Tornando a quanto accennato in merito al caso del tempio di Shaolin, va anche
ribadito come le arti marziali moderne, oltre a non avere che un legame remoto
con le discipline del passato, non abbiano nemmeno particolari relazioni con la
religione, il cui preteso legame è conseguenza di elaborazioni successive. È più
verosimile che una determinata civiltà abbia sviluppato parallelamente le due
culture, ovvero tecniche di combattimento e convinzioni religiose, e che solo in
un secondo tempo i due aspetti siano stati in qualche modo collegati tra loro. In
virtù di quanto sin qui affermato, ovvero che una peculiarità delle diverse arti
marziali può essere considerata proprio l’influenza reciproca che esse hanno
esercitato l’una sull’altra contaminandosi tra loro, diventa dunque pretestuoso e
fuorviante cercare di stabilire particolari relazioni tra boxe thailandese e buddismo,
tra determinati stili di Kung Fu e taoismo, o tra Savate e cattolicesimo.

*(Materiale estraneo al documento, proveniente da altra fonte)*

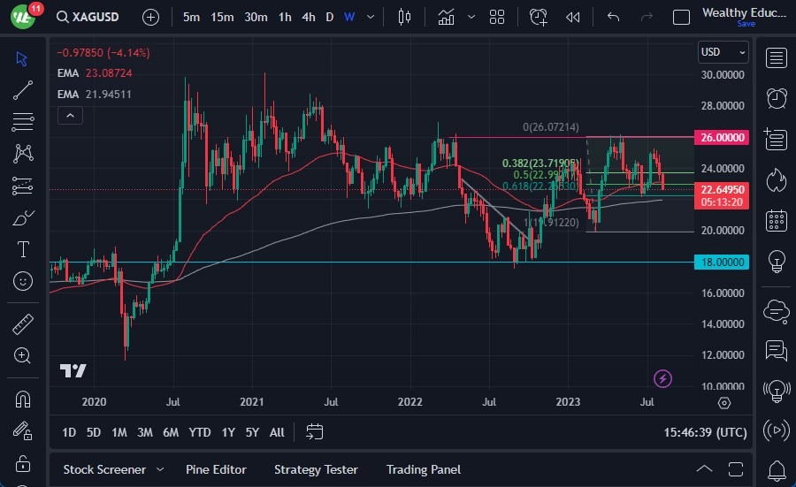Collapse the indicator legend arrow
Screen dimensions: 796x487
(70, 115)
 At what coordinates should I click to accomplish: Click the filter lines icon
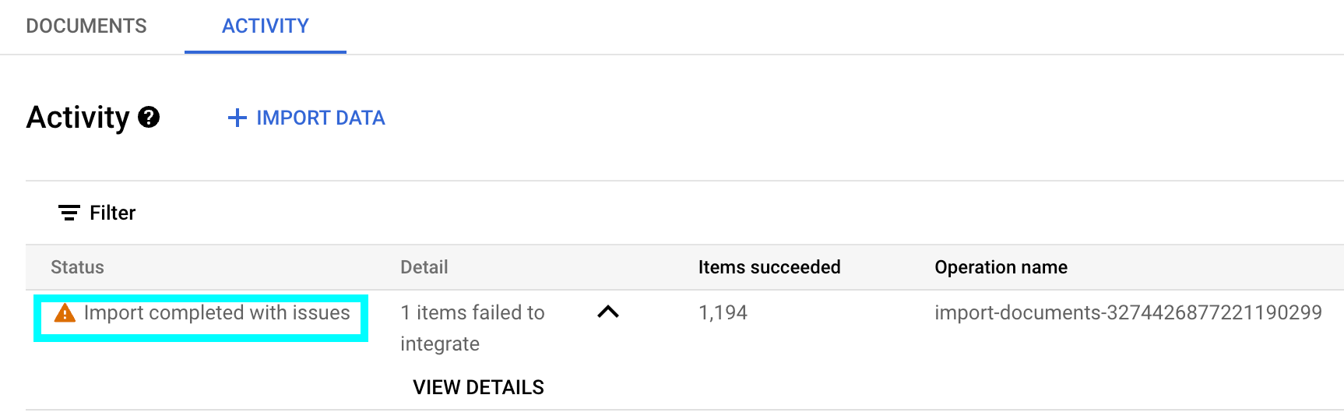click(x=69, y=213)
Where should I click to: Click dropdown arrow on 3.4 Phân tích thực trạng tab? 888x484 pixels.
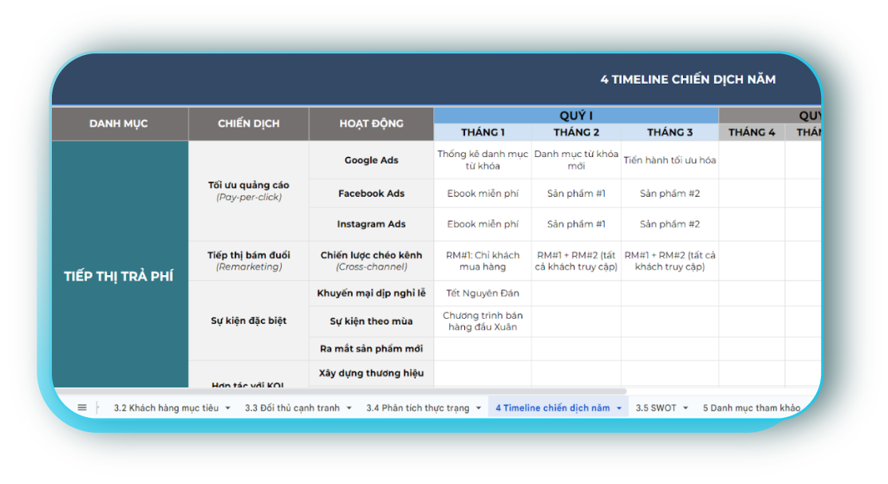coord(479,408)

La secolarizzazione che ha caratterizzato il XX secolo ha per di più contribuito ad
accelerare e accentuare tale scostamento tra arti marziali e connotazione religiosa,
complice anche la diffusione di massa delle prime, praticate ormai quotidianamente
da un sempre crescente numero di persone. Non vi sono certo state conversioni
di massa al buddismo da parte dei molti olandesi e francesi dediti alla Muay Thai,
così come non ve ne sono state allo scintoismo da parte degli americani dediti al
Judo, né si è assistito a conversioni al cristianesimo dei tanti arabi che si dilettano
con la boxe – e, seppure alcuni casi possano essersi verificati, ciò non è certo
avvenuto in numeri tali da dare al fenomeno una qualche valenza sociologica.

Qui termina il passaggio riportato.